A sample of uranium-239 (U-239) decays into neptunium-239 (Np-239) according to the standard decay function:
http://img199.imageshack.us/img199/1849/expfunction.png
After 10 minutes, the sample has decayed to 64% of its initial amount.

a) The value of the disintegration constant, pi, is approximately 0.045/min

b) The half-life of U-239 is 15.5 minutes approximately.
(working on this at the moment)

c) Write the equation that gives the amount of U-239 remaining as a function of time, in terms of its half-life.

d) Suppose the initial sample had a mass of 25mg. How fast is the sample decaying after 15 minutes?
• May 4th 2010, 09:18 PM
pickslides
Is this equation $N(t)= N_0e^{-\pi t}$

$N_0$ is the initial amount of uranium at $t= 0$

You are told that at $t = 10$ then $N(10) = 0.65\times N_0$

So you have

$N(t)= N_0e^{-\pi t}$

at $t = 10$

$0.65\times N_0= N_0e^{-10\pi }$

Dividing $N_0$ from each side leaving

$0.65= e^{-10\pi }$

Can you now solve for $\pi$ ?
• May 5th 2010, 05:25 PM
kmjt
Solved for pi and got approximately 0.043. I believe that is correct.
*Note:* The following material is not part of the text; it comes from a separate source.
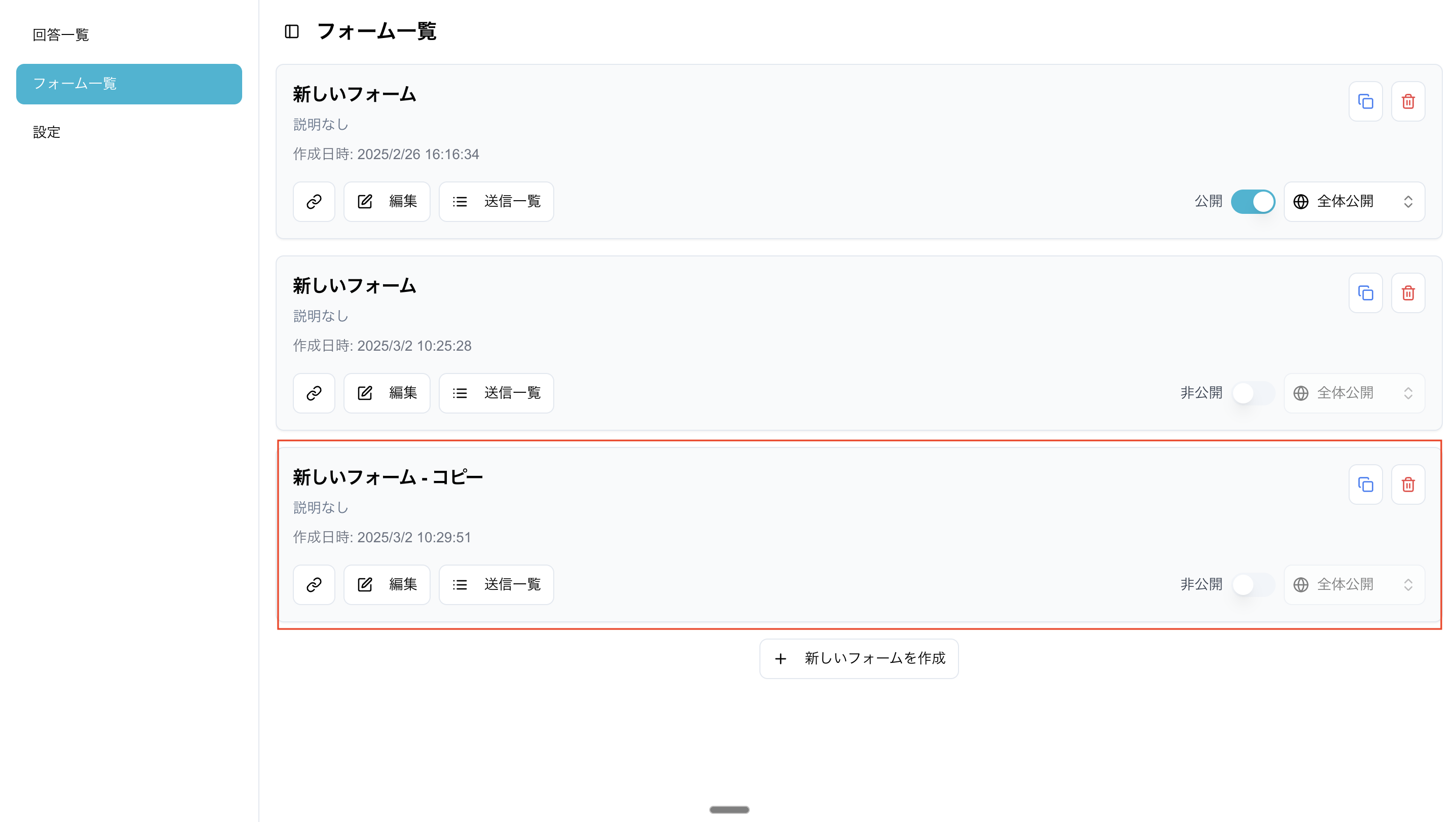Duplicate the first 新しいフォーム card
The height and width of the screenshot is (822, 1456).
[x=1365, y=102]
For part b how would I start? (Worried)
• May 5th 2010, 05:33 PM
skeeter
Quote:

Originally Posted by kmjt
Solved for pi and got approximately 0.043. I believe that is correct.
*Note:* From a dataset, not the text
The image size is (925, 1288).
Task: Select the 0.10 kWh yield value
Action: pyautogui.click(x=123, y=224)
For part b how would I start? (Worried)

half-life ... time it takes for half of the original amount ( $N_0$) to decay.

$\frac{N_0}{2} = N_0 e^{-\pi t}$

solve for $t$
• May 5th 2010, 05:43 PM
pickslides
Quote:

Originally Posted by kmjt
Solved for pi and got approximately 0.043. I believe that is correct.

For part b how would I start? (Worried)

For $N(t)= N_0e^{-0.043 t}$ solve for $t$ when $N(t) = \frac{N_0}{2}$

I.e $\frac{N_0}{2}= N_0e^{-0.043 t}$

Go get em!
• May 5th 2010, 05:45 PM
kmjt
Hmm, this is how I tried solving for t:

As you said: No/2 = Noe^-pi(t)

I rewrote it as (0.5)( No) = Noe^-pi(t)

Divided No out..

0.5 = e^-pi(t)

ln(0.5) = ln(e^-pi(t))

ln(0.5) = -pi(t)

ln(0.5)/-pi = t

t = approximately 0.22

Where did I go wrong? The answer is 15.5 minutes (Thinking)
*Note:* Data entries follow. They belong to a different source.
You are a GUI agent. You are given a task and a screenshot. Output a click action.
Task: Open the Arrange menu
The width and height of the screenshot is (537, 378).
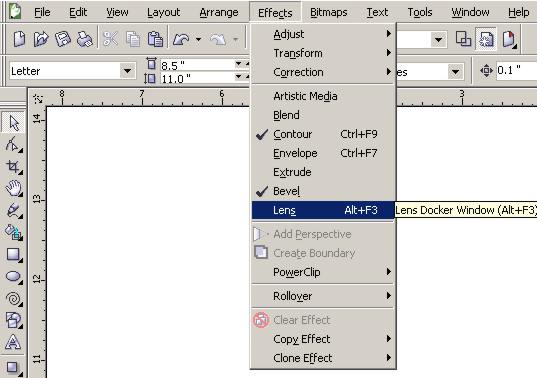(219, 13)
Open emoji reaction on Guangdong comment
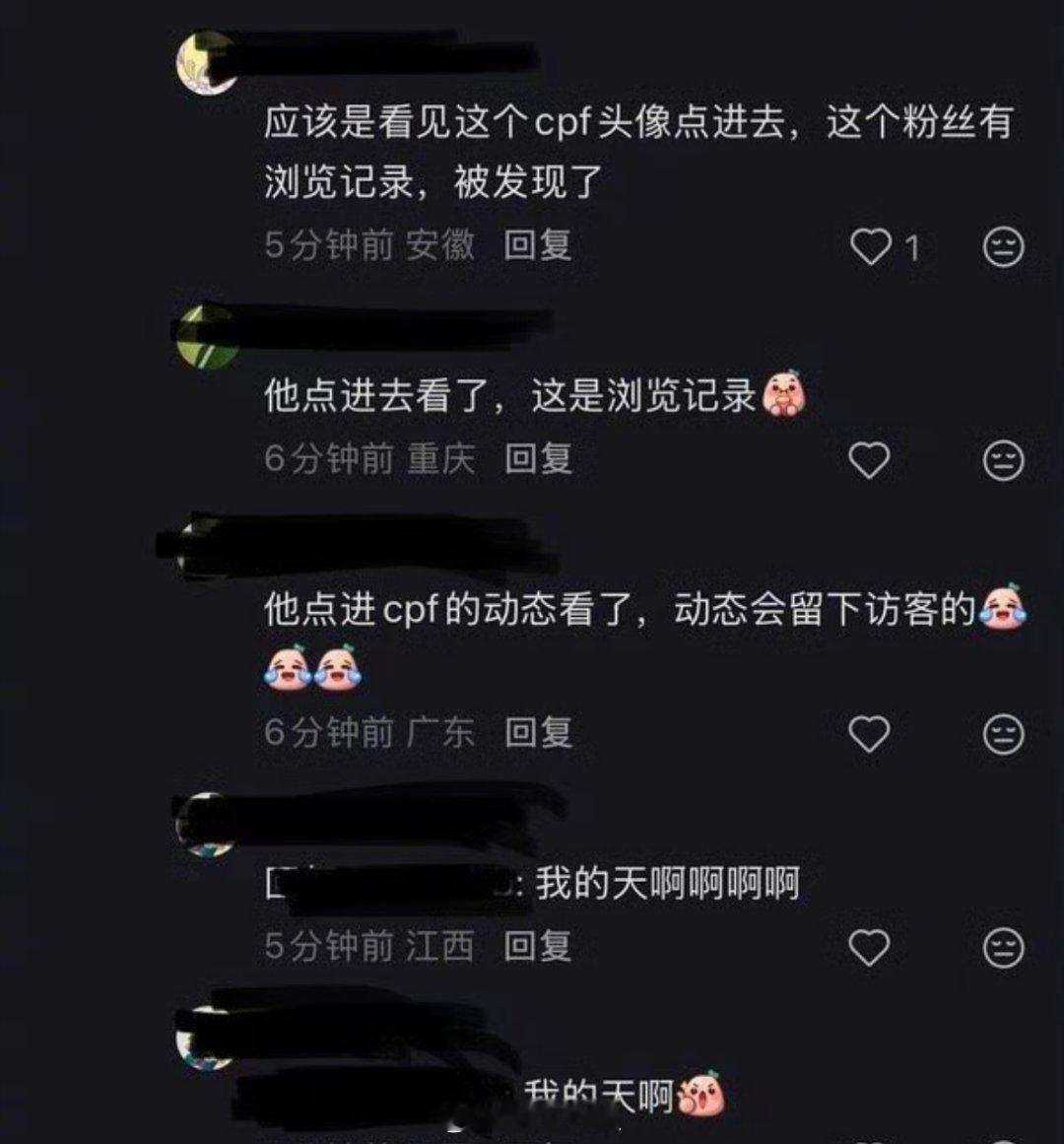 (1004, 734)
Just subbed in 0.043 for pi and the answer I got was -7..
• May 5th 2010, 06:02 PM
skeeter
Quote:

Originally Posted by kmjt
Hmm, this is how I tried solving for t:

As you said: No/2 = Noe^-pi(t)

I rewrote it as (0.5)( No) = Noe^-pi(t)

Divided No out..

0.5 = e^-pi(t)

ln(0.5) = ln(e^-pi(t))

ln(0.5) = -pi(t)

ln(0.5)/-pi = t

t = approximately 0.22

Where did I go wrong? The answer is 15.5 minutes (Thinking)

Just subbed in 0.043 for pi and the answer I got was -7..

you used the constant $\pi = 3.14159...$

also, a correction ... $\pi = \frac{\ln(.64)}{-10} \approx 0.0446...$
• May 5th 2010, 07:17 PM
kmjt
Ooooh, worked it out and got the right answer (Clapping)

The next part asks for an equation that gives the amount of U-239 remaining as a function of time, in terms of its half-life.

The answer is N( t) = N0(1/2)^(t/15.4)

What are the steps one must take to get to this answer? And i'm looking at the exponent part.. t/15.4, and i'm wondering why is it not 15.5? Or is it something completely different?
• June 5th 2010, 02:10 PM
kmjt
Quote:

Write the equation that gives the amount of U-239 remaining as a function of time, in terms of its half life.